Whereas once the problem was “not everyone has this technology that doesn’t work very well” now the problem is “everyone has this technology that works very well.” We now contend with a technology that is present everywhere, all the time. Billions of people around the globe are connected 24/7, which allows all kinds of information, ideas, as well as rumors and disinformation to ricochet and touch everyone in an intimate way. The technology can suggest, recommend and “guide” us through the billion-eyed cacophony of everyone talking at once. Mob fears and beliefs can take over. Whispers are amplified and distorted as they cascade through friends of friends.

The difference between Class 1 and Class 2 problems is that Class 2 problems cannot be solved by the market alone. Entrepreneurial spirit and the profit-mode are perfectly capable of solving most Class 1 problems. But Class 2 tech has already been perfected, and is ubiquitous — it works and everyone has it. What can the market do in this case? Making it better and selling more aren’t options anymore; those are saturated. What can the market do if facial recognition works perfectly and is everywhere? If robot drivers are the default? If everyone is connected to everyone all the time? These kind of system challenges require a suite of extra-market levers, such emerging cultural norms, smart regulation, broad education, and reframing of the problem. These are soft, slower moving forces that are currently not given the attention they deserve.

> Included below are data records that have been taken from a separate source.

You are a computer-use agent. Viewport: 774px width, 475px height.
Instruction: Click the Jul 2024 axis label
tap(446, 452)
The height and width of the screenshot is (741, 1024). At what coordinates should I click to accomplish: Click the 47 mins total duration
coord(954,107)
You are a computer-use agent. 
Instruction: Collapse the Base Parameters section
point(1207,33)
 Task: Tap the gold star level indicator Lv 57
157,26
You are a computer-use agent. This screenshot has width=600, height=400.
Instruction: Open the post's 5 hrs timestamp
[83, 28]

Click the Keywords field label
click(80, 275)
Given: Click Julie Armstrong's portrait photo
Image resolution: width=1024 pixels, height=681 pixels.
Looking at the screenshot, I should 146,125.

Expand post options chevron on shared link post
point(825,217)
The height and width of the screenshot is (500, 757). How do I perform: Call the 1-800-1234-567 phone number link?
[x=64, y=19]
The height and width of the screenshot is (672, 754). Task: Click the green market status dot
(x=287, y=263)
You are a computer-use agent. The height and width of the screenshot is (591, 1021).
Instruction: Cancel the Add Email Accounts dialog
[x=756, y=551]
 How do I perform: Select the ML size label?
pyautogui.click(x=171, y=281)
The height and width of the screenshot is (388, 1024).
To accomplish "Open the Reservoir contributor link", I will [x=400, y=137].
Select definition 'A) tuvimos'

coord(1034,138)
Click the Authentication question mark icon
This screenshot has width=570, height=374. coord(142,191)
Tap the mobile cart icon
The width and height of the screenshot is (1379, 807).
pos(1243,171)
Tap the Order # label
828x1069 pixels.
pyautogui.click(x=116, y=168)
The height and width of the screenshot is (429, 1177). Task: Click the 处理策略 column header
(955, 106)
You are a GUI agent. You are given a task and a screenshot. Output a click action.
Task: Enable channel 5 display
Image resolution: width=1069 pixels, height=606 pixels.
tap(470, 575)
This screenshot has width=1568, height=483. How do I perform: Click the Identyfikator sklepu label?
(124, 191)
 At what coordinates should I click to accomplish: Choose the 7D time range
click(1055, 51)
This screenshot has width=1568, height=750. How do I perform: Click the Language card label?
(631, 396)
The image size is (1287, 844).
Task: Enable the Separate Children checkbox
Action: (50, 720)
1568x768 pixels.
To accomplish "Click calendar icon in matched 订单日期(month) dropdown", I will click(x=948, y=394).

To deal with ubiquitous accurate facial recognition when it comes (and it will come) requires a societal consensus on what it means to have a face that is both personal and public, to re-evaluate what public or private even means, to ensure symmetry between watchers and the watched, and to encourage expansive ideas around the very notions of identity of any type. A lot of this work is beyond the realm of dollars, and will take place in schools, courts, forums, communities, tweets, congresses, books, and late at night. When technologies reach the state that they work extremely well and become ubiquitous, their problem domain shifts from the realm of quick cycles powered by money, to the slower cycles of cultural imagination. To solve the problem of perfect facial recognition demands an expanded imagination, society wide, with new and different ideas about our face and identity.

The latest fashionable tech is crypto. While the math behind blockchain is utterly reliable the implementations so far have many Class 1 problems. Crypto is hard to use, easy to trip up, biased to early adopters, an energy hog, and of marginal utility except to make money. But all these problems will be overcome by entrepreneurs. Someday blockchain will be ubiquitous and boring. It will be perfected and its wide-spread adoption will enable many thousands of new types of organizations and relationships that we can’t even imagine today. Blockchain tech could unleash collaborations of several million members working on one project in real time, or orgs that are far more leaderless than today. When crypto succeeds that way, it will graduate to Class 2 problems. At that point, entrepreneurs alone won’t solve those. These new problems will require a social imagination to revision what orgs do and what they are for, to re-imagine what transparency in a group means, to re-evaluate the role of money, or even the meaning of money. These in turn will launch new social expectations and norms of behavior, and in turn as a consensus forms, new legislation to codify the norms.

Class 1 problems are caused by technology that is not perfect, and are solved by the marketplace. Class 2 problems are caused by technology that is perfect, and must be solved by extra-market forces such as cultural norms, regulation, and social imagination.